Figure 3.

Experimental validation using cell-embedded gels and solutions simulating tissue optical properties. (A) Agarose gels containing SP2/0 cells giving specified α were bathed in PBS containing calcein and rhod-dextran. Top: Dye fluorescence shown during microfiberoptic insertion into the overlying solutions and gels. Bottom: Brightfield photographs show different cell densities, giving α = 1 (gel not containing cells), 0.5, and 0.3. Bar: 50 μm. Right: Experimentally measured (from fluorescence ratios) versus calculated (from cell density and size) α (SE, n = 4, except n = 2 for α = 0.15). (B) Effects of illumination/detection geometry. Left: A coverglass supports a 400-μm-thick agarose gel equilibrated with calcein and rhod-dextran in PBS. Right: Fluorescence shown during insertion of the microfiberoptic through the gel down to the bottom surface. The example is representative of six separate experiments. (C) Effect of light scattering.
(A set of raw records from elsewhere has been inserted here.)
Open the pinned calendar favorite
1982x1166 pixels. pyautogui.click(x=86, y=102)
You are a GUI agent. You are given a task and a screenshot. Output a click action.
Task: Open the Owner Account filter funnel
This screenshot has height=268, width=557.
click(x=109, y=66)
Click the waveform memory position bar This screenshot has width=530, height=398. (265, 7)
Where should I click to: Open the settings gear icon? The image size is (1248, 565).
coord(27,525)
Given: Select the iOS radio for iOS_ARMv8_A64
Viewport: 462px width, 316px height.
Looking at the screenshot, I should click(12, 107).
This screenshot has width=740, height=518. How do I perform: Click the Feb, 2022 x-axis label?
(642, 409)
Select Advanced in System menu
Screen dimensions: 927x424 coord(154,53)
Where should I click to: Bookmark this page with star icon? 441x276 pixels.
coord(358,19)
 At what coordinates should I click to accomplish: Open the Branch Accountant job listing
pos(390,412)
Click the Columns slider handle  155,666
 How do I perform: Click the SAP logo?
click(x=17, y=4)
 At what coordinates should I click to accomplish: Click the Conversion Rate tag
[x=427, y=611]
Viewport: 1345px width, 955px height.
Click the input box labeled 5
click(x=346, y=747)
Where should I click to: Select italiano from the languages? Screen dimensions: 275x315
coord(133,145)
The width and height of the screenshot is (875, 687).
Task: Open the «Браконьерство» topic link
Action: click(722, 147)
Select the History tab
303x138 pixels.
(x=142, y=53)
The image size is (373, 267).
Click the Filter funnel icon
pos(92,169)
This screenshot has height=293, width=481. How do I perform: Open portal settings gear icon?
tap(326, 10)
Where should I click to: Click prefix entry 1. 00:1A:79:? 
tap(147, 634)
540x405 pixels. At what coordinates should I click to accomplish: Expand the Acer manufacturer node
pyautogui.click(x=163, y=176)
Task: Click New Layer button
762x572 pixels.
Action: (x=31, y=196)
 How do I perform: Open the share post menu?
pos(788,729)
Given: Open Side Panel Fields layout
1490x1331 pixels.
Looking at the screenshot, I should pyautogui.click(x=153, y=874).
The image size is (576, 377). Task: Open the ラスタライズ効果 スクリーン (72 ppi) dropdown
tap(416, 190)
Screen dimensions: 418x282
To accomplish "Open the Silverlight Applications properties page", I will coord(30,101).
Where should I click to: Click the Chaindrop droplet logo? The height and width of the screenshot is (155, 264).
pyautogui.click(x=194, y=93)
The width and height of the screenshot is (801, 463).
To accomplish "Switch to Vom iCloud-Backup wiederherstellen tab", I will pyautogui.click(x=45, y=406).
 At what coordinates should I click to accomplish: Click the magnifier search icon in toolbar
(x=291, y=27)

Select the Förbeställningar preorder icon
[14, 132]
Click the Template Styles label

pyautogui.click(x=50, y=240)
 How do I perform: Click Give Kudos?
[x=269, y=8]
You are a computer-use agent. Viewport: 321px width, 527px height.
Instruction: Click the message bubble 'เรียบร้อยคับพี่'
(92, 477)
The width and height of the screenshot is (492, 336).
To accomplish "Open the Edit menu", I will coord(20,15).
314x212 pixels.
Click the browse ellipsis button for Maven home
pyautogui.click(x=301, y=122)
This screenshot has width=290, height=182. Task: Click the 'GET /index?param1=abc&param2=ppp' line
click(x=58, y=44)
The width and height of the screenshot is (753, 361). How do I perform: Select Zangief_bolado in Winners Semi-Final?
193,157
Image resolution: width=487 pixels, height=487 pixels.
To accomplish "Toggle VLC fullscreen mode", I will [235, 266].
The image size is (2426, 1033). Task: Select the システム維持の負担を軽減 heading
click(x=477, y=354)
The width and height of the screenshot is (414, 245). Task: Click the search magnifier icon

PBS/dye solutions were supplemented with nonfat milk (up to 16%) to produce light scattering. Calcein and rhod-dextran fluorescence changed by <1% for <12% milk (equivalent scattering from brain slices 7–10% milk, SE, n = 6 for each point). (D) Effect of light absorbance. PBS/dye solutions were supplemented with India ink (0–0.5%) to produce light absorbance (optical density at 1 mm pathlength from 0 to 1.5 at 595 nm). Calcein and rhod-dextran fluorescence changed by <1% for 0.2% India ink solution (equivalent optical density from brain slices: 0.3; SE, n = 6 for each point).